SHORT TASK → Reproduce word for word the passage of the aquarium vacation thread below that runs from "## brandon429 (19" up to and including "AverageWhiteBloke (19 Nov 2014)".

=== TEXT TO READ ===

# two weeks vacation, nobody to dose EI or change water



## Jack12 (19 Nov 2014)

hi all
I have pressurised CO2 and EI dosing running in a heavy planted tank. Going to be away for two weeks and nobody to do water changes or EI dosing. 

what do u guys suggest so I don't come back to a disaster?


----------



## ian_m (19 Nov 2014)

http://www.ukaps.org/forum/threads/unable-to-do-water-changes-advice-needed.35117/


----------



## Jack12 (19 Nov 2014)

I don't have dosing pumps unfortunately... 

Would double EI dose on the day of departure along with lowering lights intensity and duration but keeping CO2 the same do the trick?


----------



## brandon429 (19 Nov 2014)

thats a fascinating challenge. if you have no other support devices and we have to use what you have, I i vote lights off the whole time and leave windows open to get ambient sunlight. the plants will not die, they w be stressed and then when you get back you do slow photoperiod ramp ups as in 10 mins on then working up to few hours then all day after a few days.

I say lessen the command of the system while gone since you arent there to keep the turbo chargers tuned


----------



## AverageWhiteBloke (19 Nov 2014)

=== SOURCE DATA ===

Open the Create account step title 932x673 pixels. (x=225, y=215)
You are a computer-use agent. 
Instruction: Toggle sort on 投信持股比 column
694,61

===

FINAL RESULT →
## brandon429 (19 Nov 2014)

thats a fascinating challenge. if you have no other support devices and we have to use what you have, I i vote lights off the whole time and leave windows open to get ambient sunlight. the plants will not die, they w be stressed and then when you get back you do slow photoperiod ramp ups as in 10 mins on then working up to few hours then all day after a few days.

I say lessen the command of the system while gone since you arent there to keep the turbo chargers tuned


----------



## AverageWhiteBloke (19 Nov 2014)